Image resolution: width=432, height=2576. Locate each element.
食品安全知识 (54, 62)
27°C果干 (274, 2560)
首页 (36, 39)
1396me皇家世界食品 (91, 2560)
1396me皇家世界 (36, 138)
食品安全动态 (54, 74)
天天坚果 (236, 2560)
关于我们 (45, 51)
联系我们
::::::::::
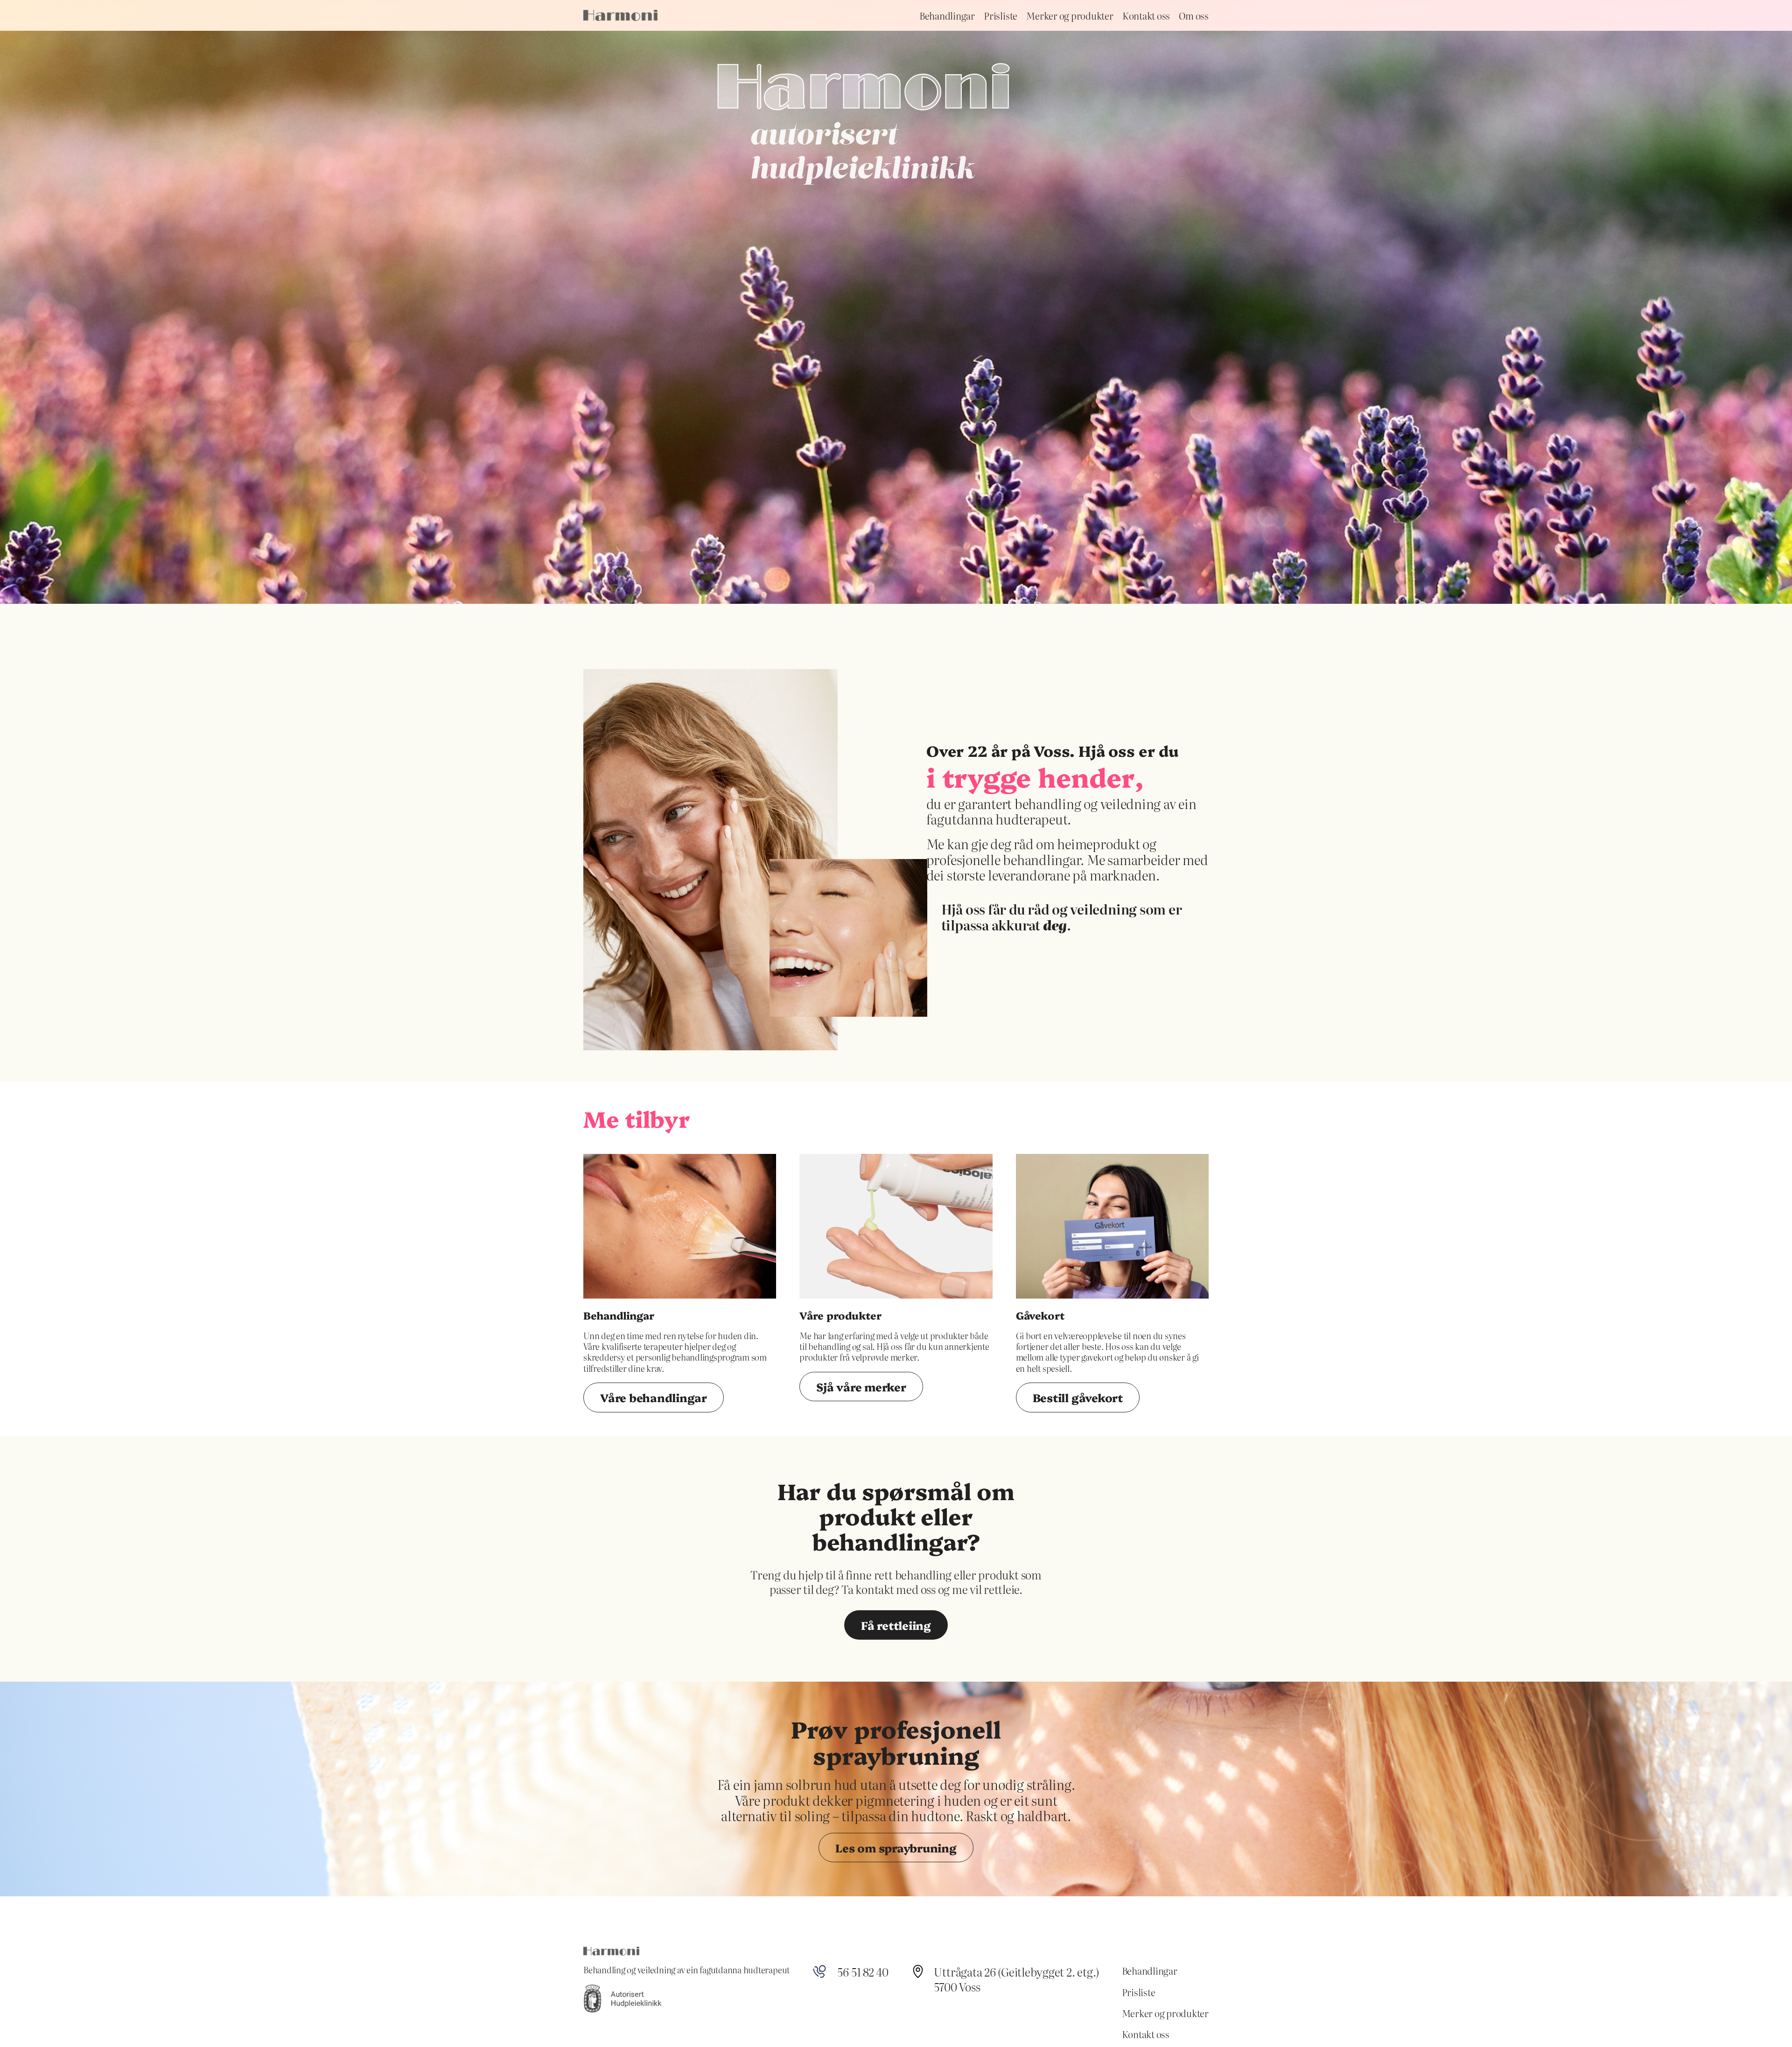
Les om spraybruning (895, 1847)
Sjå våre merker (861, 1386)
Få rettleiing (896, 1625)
::::::::::
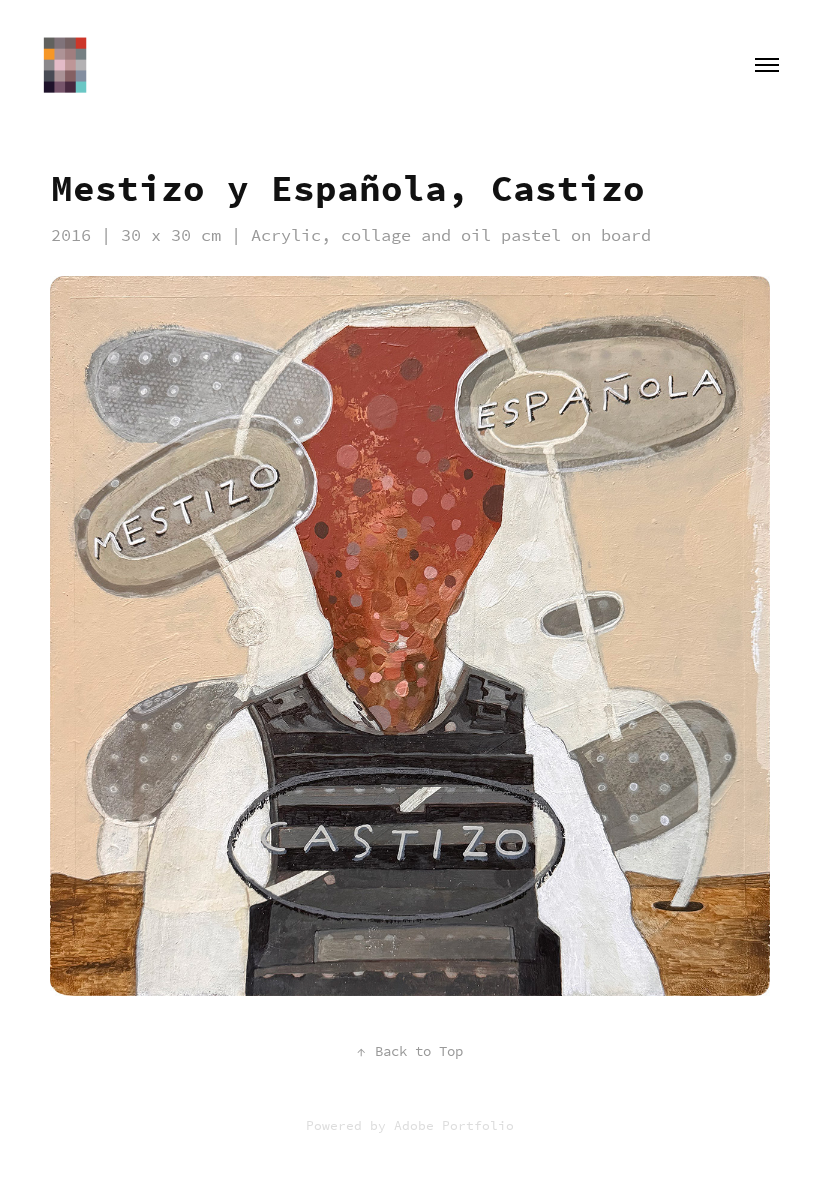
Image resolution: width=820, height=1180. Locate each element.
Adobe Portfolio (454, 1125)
::::::::::
*TASK*: Which of the lines above contain "Locate"? Return them all.

*EXERCISE ANSWER*:
Image resolution: width=432, height=2576. Locate each element.
Image resolution: width=820, height=1180. Locate each element.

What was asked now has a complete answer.